Scotland's third sector and wider civil society have long recognised that we need a different approach to poverty, democracy and the economy.

We want a country that has a shared sense of purpose, is fair and prosperous, and where the entire population has the opportunity to participate on equal terms.

It is a task that will take at least two generations - something a manifesto designed to win an election conveniently ignores.

But you need to make a start, so we want the incoming UK government to: end the austerity agenda that disproportionately impacts on the poorest; commit to tackling increasing poverty and inequality; end welfare cuts and create a fairer system which allows people to participate fully in society; and end punitive and counterproductive sanctions which are devastating people’s lives.

Tackling inequality, gender equity, social justice and citizen participation are at the heart of many third sector missions in building a socially just Scotland.

To accelerate how we tackle this, in Scotland at least, we need the Smith Commission powers to be delivered with the full devolution of powers relating to welfare, employability and equalities.

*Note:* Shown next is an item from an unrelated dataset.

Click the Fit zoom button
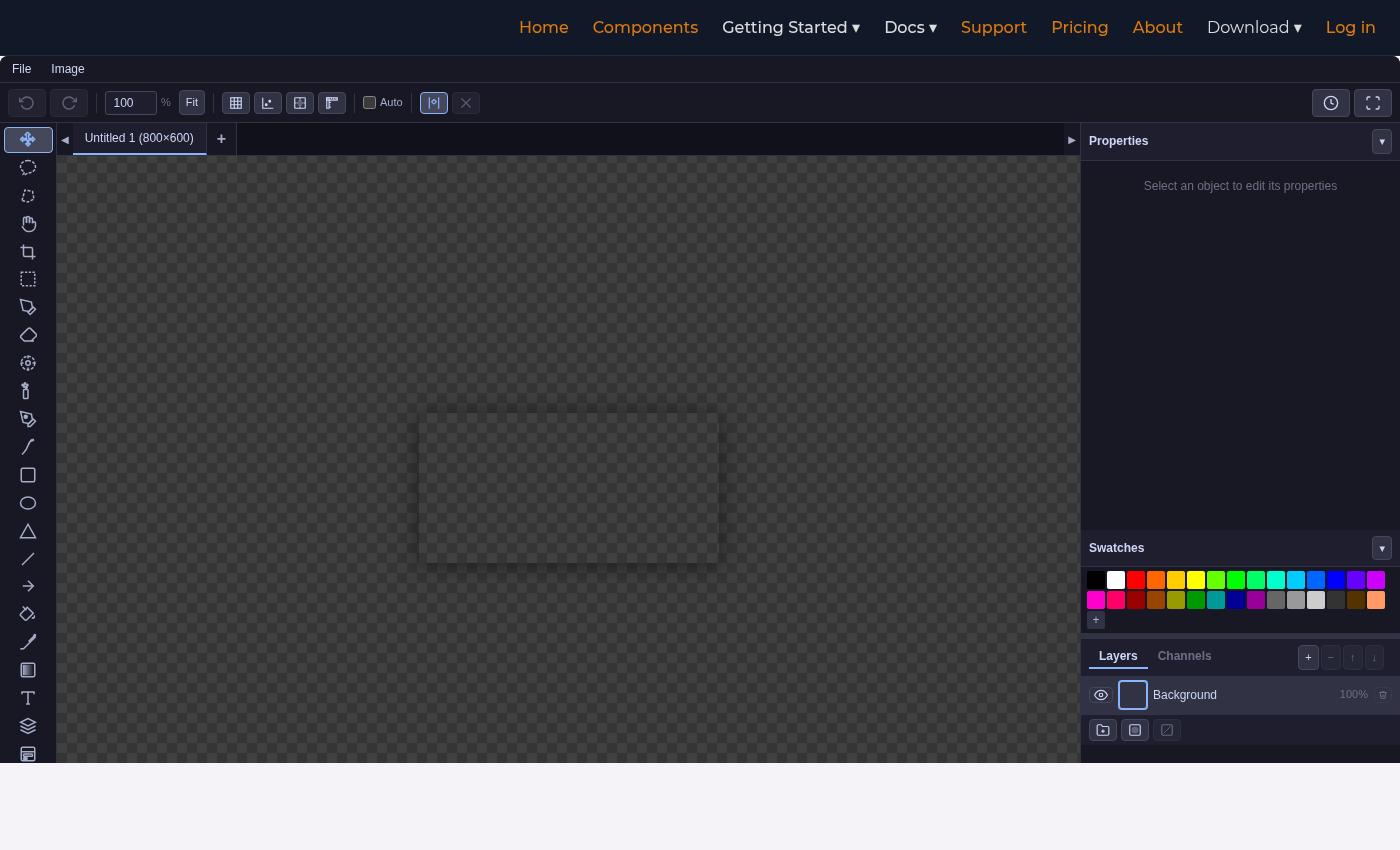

This means: the devolution of all welfare and employability powers and their accompanying benefits, except pensions; the devolution of a portfolio taxes and taxpayer base to generate income, which includes any associated tax support for charities such as VAT relief; and the full devolution of equality law to better align equality with devolved policy areas such as housing, health, education, employment and justice.

We also want the immediate cancellation by the new UK government of the renewed contracts for the Work Programme and a halt to the roll out of Universal Credit in Scotland.

That, alongside using our existing powers more effectively, will be a starting point for a progressive, people-led approach to doing things differently and better.

The third sector knows and has been clear on what it wants - we don't need a manifesto to articulate it.

We want an ambitious and positive government that aims to create a more equal society and more vibrant communities, a modern economy which works for the many not the few, and a more engaged and participative democracy.

This election will decide who governs the UK not - despite all the manifestos promises - the policies it will follow.

Choose wisely.

John Downie is SCVO's director of public affairs.